Some people consider unlimited data plans, weekend Netflix binges or responsibly-sourced bling to be a precious commodity. For me, it is time. As Charles Darwin once said, “a man who dares to waste one hour of time has not discovered the value of life.” I was reminded about that recently while visiting the campus of Cambridge University in the U.K. and spying the intriguing, somewhat creepy Corpus Clock.
Donated to Corpus Christi College by alum Dr. John C Taylor, the clock face is pure gold and atop it sits a metallic, grasshopper-like creature called a “chronophage” – i.e., a time-eater, which sounds like the latest villain in an Avengers movie. The message behind the device is that time passes and we all die. Upbeat stuff, right? But when the tour guide told us the story, I felt a positive jolt of awakening, a reminder to get things done now that mattered the most. So, as I look at finishing a book project that is currently 50% complete while working a full-time job, making time for family and friends and ensuring self-care is a daily priority, I started brainstorming ideas for claiming more time. Here are six ways to add more time to your day:
- Plan Ahead. Each Sunday, I plan the work week ahead, think about what I’ll need from the grocery store and tackle household chores to ensure my productivity remains strong. I pick out my workout clothes and office attire the night before. Most nights before leaving work, I make a priority list of what to tackle first the next morning. These proactive steps let me jump right in and make the most of the day ahead.
- Make Wellness a Priority. Healthy habits like exercise and eating better help improve your mental clarity, reduce stress and jumpstart your effectiveness. Embracing wellness as your daily norm helps you thrive and make the most of every minute. When you are operating on all cylinders, the need for time-wasting activities (sorry, adorable cat and baby goat videos) dissipates as you savor that clarity and general sense of well-being.

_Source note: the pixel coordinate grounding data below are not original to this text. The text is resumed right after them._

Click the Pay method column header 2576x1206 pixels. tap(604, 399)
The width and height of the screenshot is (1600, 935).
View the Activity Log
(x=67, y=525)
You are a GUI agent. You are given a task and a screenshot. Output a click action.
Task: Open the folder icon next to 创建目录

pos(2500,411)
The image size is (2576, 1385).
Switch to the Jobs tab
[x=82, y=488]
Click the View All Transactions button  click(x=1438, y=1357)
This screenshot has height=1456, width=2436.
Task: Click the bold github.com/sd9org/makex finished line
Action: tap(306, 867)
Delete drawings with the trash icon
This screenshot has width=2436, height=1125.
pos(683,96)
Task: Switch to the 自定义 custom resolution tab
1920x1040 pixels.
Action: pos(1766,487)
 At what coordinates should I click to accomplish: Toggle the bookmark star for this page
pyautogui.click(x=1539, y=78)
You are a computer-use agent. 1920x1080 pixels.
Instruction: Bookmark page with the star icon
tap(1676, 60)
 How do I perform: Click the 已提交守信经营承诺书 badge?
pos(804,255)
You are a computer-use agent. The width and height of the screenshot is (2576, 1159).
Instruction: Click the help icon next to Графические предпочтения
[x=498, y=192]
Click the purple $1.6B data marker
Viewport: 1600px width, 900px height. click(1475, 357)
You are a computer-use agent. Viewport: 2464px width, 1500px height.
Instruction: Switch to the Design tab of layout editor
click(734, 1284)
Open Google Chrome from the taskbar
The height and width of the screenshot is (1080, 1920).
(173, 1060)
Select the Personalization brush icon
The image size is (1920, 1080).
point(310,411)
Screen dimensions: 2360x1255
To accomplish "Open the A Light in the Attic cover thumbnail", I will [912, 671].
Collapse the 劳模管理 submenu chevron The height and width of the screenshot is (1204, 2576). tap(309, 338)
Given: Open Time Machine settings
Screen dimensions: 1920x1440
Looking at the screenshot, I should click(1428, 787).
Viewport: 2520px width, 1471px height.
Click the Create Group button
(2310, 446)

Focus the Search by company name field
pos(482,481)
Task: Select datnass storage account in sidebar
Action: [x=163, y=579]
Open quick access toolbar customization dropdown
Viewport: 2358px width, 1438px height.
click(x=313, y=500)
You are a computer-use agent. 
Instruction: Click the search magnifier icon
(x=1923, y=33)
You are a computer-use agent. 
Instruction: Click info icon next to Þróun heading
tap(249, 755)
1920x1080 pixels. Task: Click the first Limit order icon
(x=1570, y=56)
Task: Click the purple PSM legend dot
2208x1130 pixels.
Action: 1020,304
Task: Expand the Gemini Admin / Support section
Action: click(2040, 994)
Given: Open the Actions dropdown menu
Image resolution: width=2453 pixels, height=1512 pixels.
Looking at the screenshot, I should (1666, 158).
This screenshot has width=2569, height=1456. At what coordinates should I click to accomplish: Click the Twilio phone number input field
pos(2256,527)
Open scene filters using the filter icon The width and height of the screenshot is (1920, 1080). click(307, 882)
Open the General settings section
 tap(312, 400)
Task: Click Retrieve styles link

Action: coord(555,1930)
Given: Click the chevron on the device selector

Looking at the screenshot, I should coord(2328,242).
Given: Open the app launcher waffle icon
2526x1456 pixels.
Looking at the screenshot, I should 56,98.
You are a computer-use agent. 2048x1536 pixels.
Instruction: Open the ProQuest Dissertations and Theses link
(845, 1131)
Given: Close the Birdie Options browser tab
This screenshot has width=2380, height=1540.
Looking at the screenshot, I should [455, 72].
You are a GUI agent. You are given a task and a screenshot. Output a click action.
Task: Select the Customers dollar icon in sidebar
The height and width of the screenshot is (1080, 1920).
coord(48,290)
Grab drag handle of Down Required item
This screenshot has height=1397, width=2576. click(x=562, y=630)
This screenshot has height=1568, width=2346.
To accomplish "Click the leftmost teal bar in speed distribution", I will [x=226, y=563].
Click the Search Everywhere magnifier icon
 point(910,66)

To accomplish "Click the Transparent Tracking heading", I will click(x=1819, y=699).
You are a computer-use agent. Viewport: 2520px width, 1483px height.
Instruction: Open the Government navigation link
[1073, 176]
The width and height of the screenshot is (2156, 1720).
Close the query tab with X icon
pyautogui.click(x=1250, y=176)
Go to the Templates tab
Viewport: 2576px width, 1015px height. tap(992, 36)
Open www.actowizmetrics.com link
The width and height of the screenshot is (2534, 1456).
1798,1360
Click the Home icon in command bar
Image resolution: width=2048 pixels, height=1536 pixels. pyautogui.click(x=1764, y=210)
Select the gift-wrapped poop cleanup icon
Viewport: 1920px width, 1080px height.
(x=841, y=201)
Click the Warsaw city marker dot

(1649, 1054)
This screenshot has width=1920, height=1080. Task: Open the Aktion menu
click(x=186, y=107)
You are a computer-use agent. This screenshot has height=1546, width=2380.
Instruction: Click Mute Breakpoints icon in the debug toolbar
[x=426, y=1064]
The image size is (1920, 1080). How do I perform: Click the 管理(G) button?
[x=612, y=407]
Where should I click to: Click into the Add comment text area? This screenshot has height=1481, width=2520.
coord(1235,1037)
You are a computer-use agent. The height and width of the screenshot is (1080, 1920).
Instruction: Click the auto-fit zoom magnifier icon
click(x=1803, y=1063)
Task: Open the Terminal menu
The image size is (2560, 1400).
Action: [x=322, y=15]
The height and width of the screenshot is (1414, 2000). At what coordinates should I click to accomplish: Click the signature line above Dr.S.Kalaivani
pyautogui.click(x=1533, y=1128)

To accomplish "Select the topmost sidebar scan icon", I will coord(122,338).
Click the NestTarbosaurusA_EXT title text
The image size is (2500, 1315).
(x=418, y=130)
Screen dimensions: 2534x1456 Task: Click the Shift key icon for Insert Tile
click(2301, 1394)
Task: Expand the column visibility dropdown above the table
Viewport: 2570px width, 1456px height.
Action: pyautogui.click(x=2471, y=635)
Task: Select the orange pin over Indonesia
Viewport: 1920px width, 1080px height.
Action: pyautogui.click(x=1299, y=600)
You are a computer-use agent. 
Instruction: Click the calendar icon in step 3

- Start saying no. As brilliantly covered in this article by author and habits expert James Clear, the ultimate productivity hack is saying no. After spending most of my life trying to please others, I realized a year ago that my book project, which focuses on helping people get unstuck and unleash their inner rock star, was my top personal priority – and I needed to put a bubble around it to ensure that other, less-important opportunities don’t take time away from it. That has meant turning down opportunities to serve as a Board member for an amazing non-profit, decline a nomination for a prestigious leadership program and scaling back on my social calendar. And while hard to do at first, saying no now feels like I’m saying yes to myself.
- Avoid decision fatigue. Worrying about a lot of little decisions depletes your will power, causing decision fatigue. Eliminating unimportant daily decisions helps you waste less time. It’s the reason why Apple CEO Steve Jobs always wore a black turtleneck, jeans and white sneakers while Martha Stewart has a green juice drink for breakfast every morning. They saved their mental energy and time for more important tasks, increasing productivity.
- Become an early riser. I wasn’t a natural morning person, but chose to become one back in 1992 while building an exercise habit before work. There are less distractions first thing in the morning – from people, technology or whatever else might take you off your path. Plus, research reported in this Harvard Business Review article shows that people who rise early have been proven to be more productive.
- Slow Down. Sounds counter-intuitive, doesn’t it? Especially when we are wired to our smart devices 24/7. But slowing down to focus intently on the task at hand means you’ll do it well right off the bat, instead of having to revisit it with additional time later.
How do you claim additional time for what matters most?